Cleopatra opened the scrolls, spreading them on the
marble floor before her. Studying them as once she had studied her
language lessons. Poems and histories, books of myth, romance, and
medicines. Words were the things that had made her a true queen of
Egypt. They were her power. No longer. The vellum of certain, more
precious texts radiated nothing but the lives of dead things. She
could scarcely pay attention long enough to absorb the stories in
the scrolls.
Even in this windowless room, Cleopatra could feel
the moon crossing the sky. She thought of Ra, an ancient with bones
of silver, flesh of gold, and hair the pure blue of lapis,
traveling the waters of the sky in his day boat, creating the stars
and constellations so that when night came, and he traveled into
the Underworld, his path would be lit.
Now endless night was what she desired. Night was
best for murder, and her enemy, like all men, surely slept when the
sun was gone. She could feel Sekhmet surging through the world,
fueled by Cleopatra’s rampage aboard the ship.

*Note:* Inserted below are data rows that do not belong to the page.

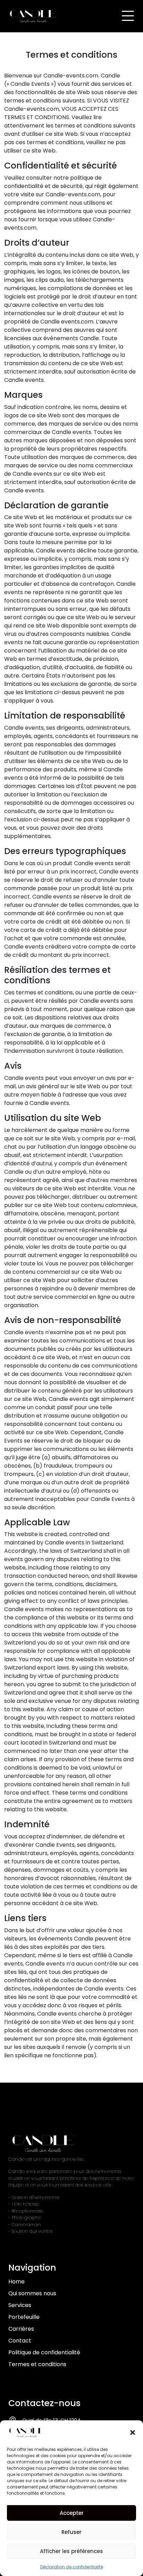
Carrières (21, 2329)
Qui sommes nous (32, 2293)
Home (16, 2282)
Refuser (71, 2532)
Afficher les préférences (71, 2551)
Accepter (72, 2513)
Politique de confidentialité (44, 2352)
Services (19, 2305)
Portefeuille (24, 2317)
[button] (132, 2432)
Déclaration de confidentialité (71, 2567)
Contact (19, 2341)
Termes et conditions (37, 2364)
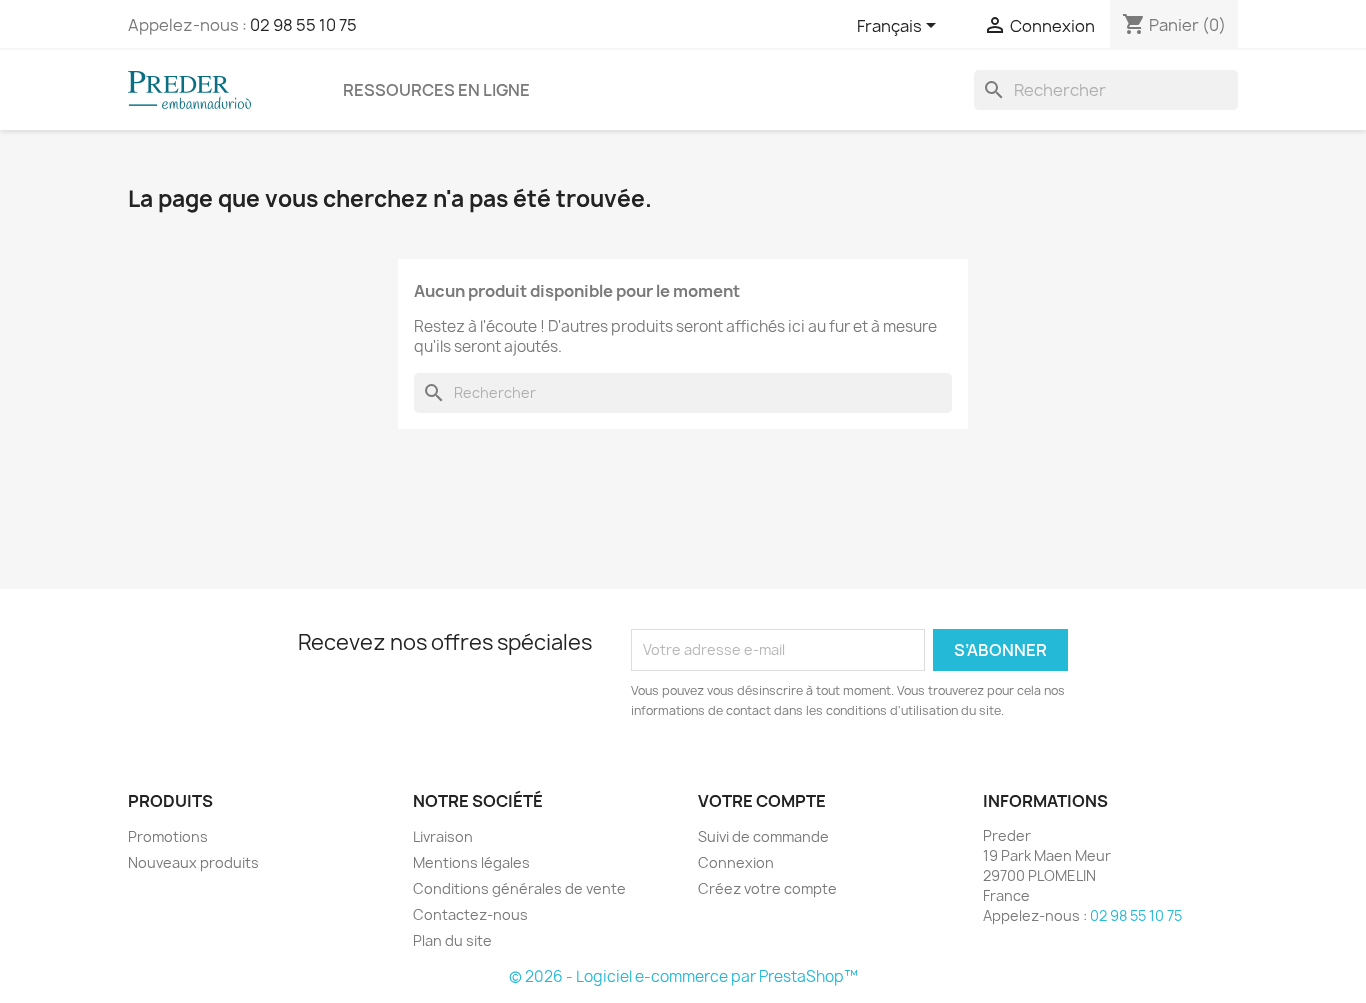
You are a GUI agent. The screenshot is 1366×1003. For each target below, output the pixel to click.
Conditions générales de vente (519, 888)
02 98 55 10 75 (303, 25)
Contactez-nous (470, 914)
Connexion (736, 862)
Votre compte (762, 801)
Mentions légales (471, 862)
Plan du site (452, 940)
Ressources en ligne (436, 90)
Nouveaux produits (193, 862)
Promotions (168, 836)
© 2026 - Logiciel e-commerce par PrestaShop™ (683, 976)
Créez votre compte (767, 888)
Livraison (443, 836)
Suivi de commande (763, 836)
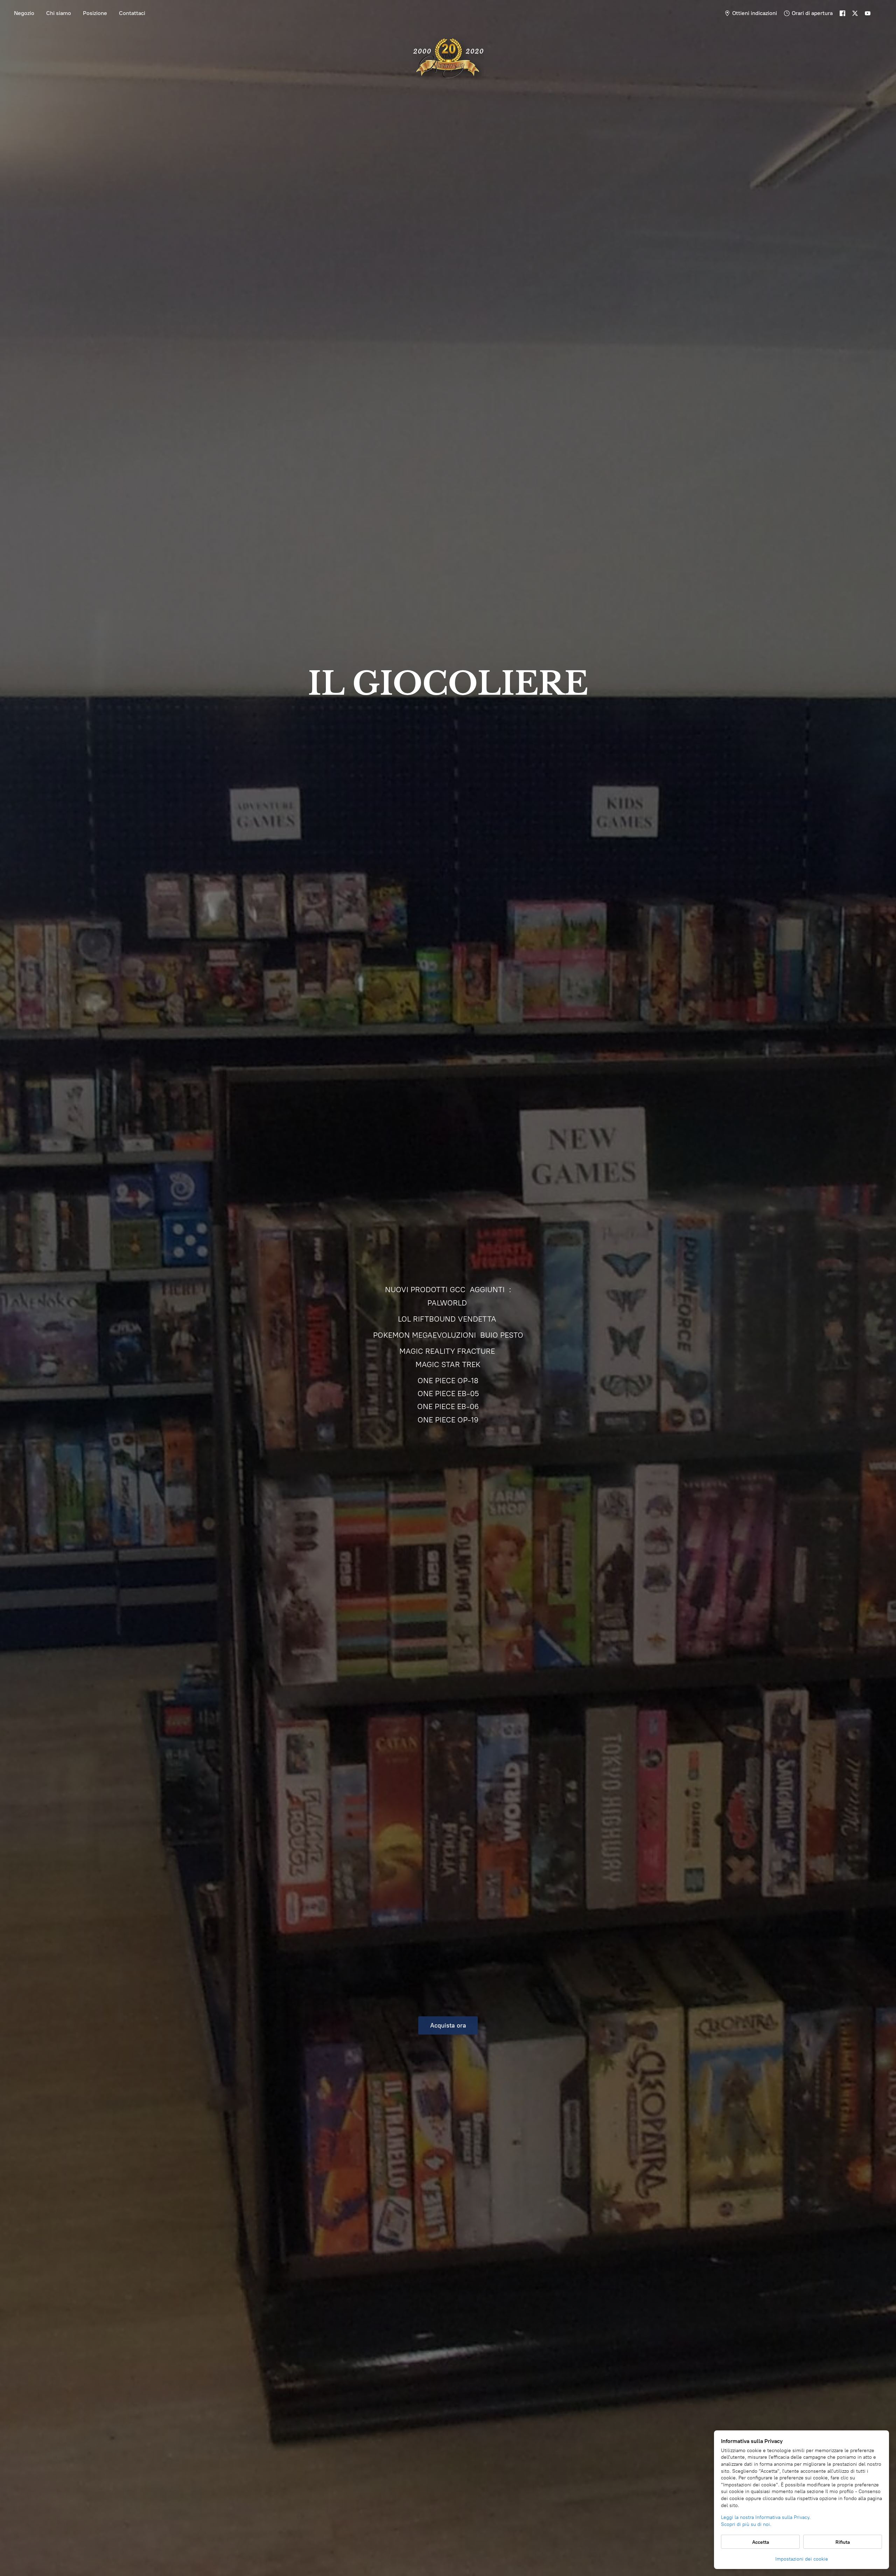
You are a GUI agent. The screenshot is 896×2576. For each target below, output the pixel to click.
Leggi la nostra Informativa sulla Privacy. (766, 2517)
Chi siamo (58, 13)
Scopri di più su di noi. (746, 2524)
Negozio (24, 13)
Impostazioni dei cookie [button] (801, 2559)
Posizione (95, 13)
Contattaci (132, 13)
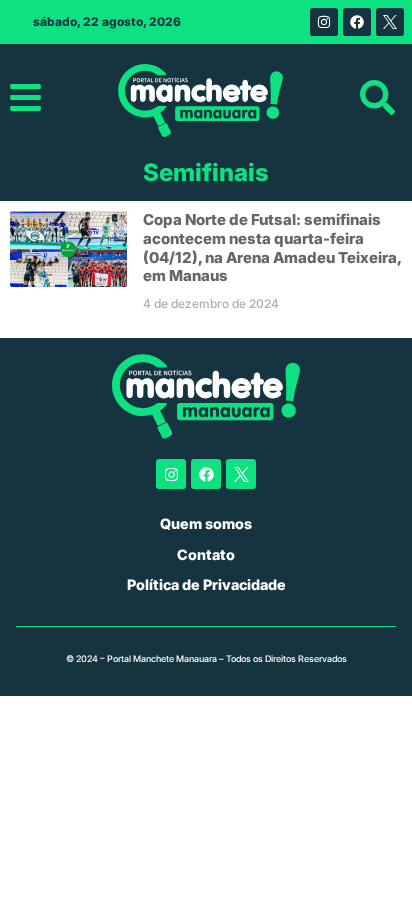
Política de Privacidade (206, 584)
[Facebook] (357, 22)
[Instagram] (324, 22)
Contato (206, 554)
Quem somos (206, 523)
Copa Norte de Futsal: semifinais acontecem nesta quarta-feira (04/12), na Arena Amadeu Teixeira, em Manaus (272, 247)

She bent again over the book before her, searching
for distraction. She happened instead upon an unpublished poem
about her own marriage. Virgil had obscured it somewhat, and
grafted a new and terrible ending onto the story. She was gossip
now.
Virgil had disguised Cleopatra as Dido, the foreign
queen of Carthage, in love with Aeneas, who left her behind to
return to his own people. In this poem, the queen’s suicide was
successful. Aeneas watched the smoke of her pyre from the deck of
his homebound ship.
It was as though Antony had fled her at Actium and
gone back to Rome, leaving her to burn.
Cleopatra threw the pages to the ground, furious.
She would not wait here, in this library, in this poet’s house, no
matter what Nicolaus said.
An old city filled with temples. A city filled with
people. Her children and her enemy awaited.